Réélu avec 57,87 % des suffrages selon les résultats provisoires, le président sortant du Burkina, Roch Marc Christian Kaboré, entame son second mandat. La détérioration de la situation politique et sécuritaire sur le terrain risque de compliquer la promesse de campagne du président candidat de construire « un Burkina Faso meilleur pour l’ensemble des populations ». Portrait.
« Hakuna Matata ! » Cela signifie « tout va bien », en swahili. Cette formule qu’on a beaucoup entendue pendant les récents meetings électoraux du Mouvement du peuple pour le progrès (MPP), le parti au pouvoir au Burkina Faso depuis cinq ans, a finalement porté chance au président sortant, qui était candidat à sa propre succession.
Tout va en effet bien pour Roch Marc Christian Kaboré, qui a remporté la présidentielle du 22 novembre dès le premier tour. Avec 57,87 %, il a même réussi à améliorer son score par rapport au scrutin de 2015 lorsqu’il avait obtenu 53 % des suffrages. Le conseil constitutionnel doit encore proclamer les résultats définitifs.
Pour le camp présidentiel, ce score n’est pas une surprise. La plupart des responsables se disaient certains que la victoire serait « nette et sans bavure ». D’autres ont reconnu qu’ils étaient quelque peu soulagés. « Si le président Kaboré l’avait emporté avec 51 ou 52 % des voix, cela aurait pu ouvrir la voie à des contestations et le pays ne peut s’offrir le luxe d’une crise post-electorale », reconnaissait un proche du chef de l’État.
Face à la dégradation de la situation sécuritaire, dans le pays, suite à des attaques djihadistes récurrentes depuis 2015, les Burkinabè ont fait le choix finalement de la continuité : « Lui, il connaît déjà les problèmes. Des mesures sont déjà engagées. Autant lui faire confiance. Qui de ces opposants auraient fait mieux que lui à sa place ? C’est un problème qui dépasse notre pays », expliquaient des électeurs dimanche 22 novembre, jour du vote. Cela dit, la menace est réelle, au point que le jour du scrutin 2 000 bureaux de vote n’ont pas ouvert leurs portes, empêchant plus d’un demi-million d’électeurs dûment enregistrés d’exercer leur droit de suffrage.
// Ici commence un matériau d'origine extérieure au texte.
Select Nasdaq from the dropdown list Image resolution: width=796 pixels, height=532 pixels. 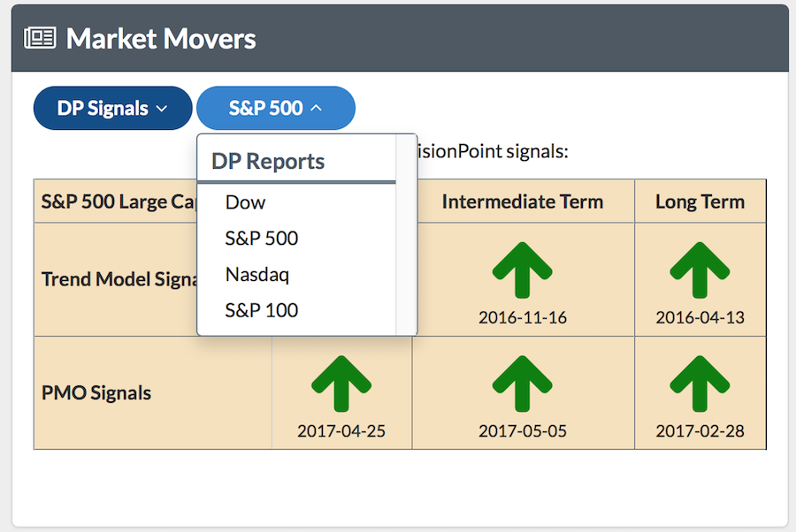pos(257,274)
Malgré la victoire claire et nette de son poulain, est-ce que tout va réellement bien pour le clan présidentiel ? Pas vraiment, puisque selon les résultats provisoires des élections législatives, le président élu n’aura pas la majorité absolue à l’Assemblée nationale qu’il espérait. Le MPP, fort de ces 56 députés, devra s’allier avec d’autres partis pour gouverner le pays, comme il l’a d’ailleurs fait dans la précédente législature. Avant l’annonce des résultats provisoires, le climat politique s’est toutefois tendu à Ouagadougou, suite notamment aux polémiques sur le mode de compilation dans les centres communaux. Le président Kaboré a joué l’apaisement et a tendu la main à l’opposition, avec laquelle il a promis de travailler en « concertation permanente ».
Un homme du sérail
Homme du sérail, Roch Marc Christian Kaboré fréquente les allées de pouvoir depuis bientôt quarante ans. Fils de Charles Bila Kaboré qui fut ministre à Ouagadougou dans les premiers gouvernements après l’indépendance du Burkina Faso, l’homme est issu de l’ethnie majoritaire mossi, mais il est aussi un catholique pratiquant dans un pays à majorité musulmane. Rentré au Burkina après des études supérieures en France pour devenir économiste, le président élu a fait ses débuts en politique dans les années 1980, aux côtés de Thomas Sankara. Âgé alors de moins de 30 ans, il a rejoint le régime révolutionnaire sankariste en tant que directeur général de la Banque internationale du Burkina Faso.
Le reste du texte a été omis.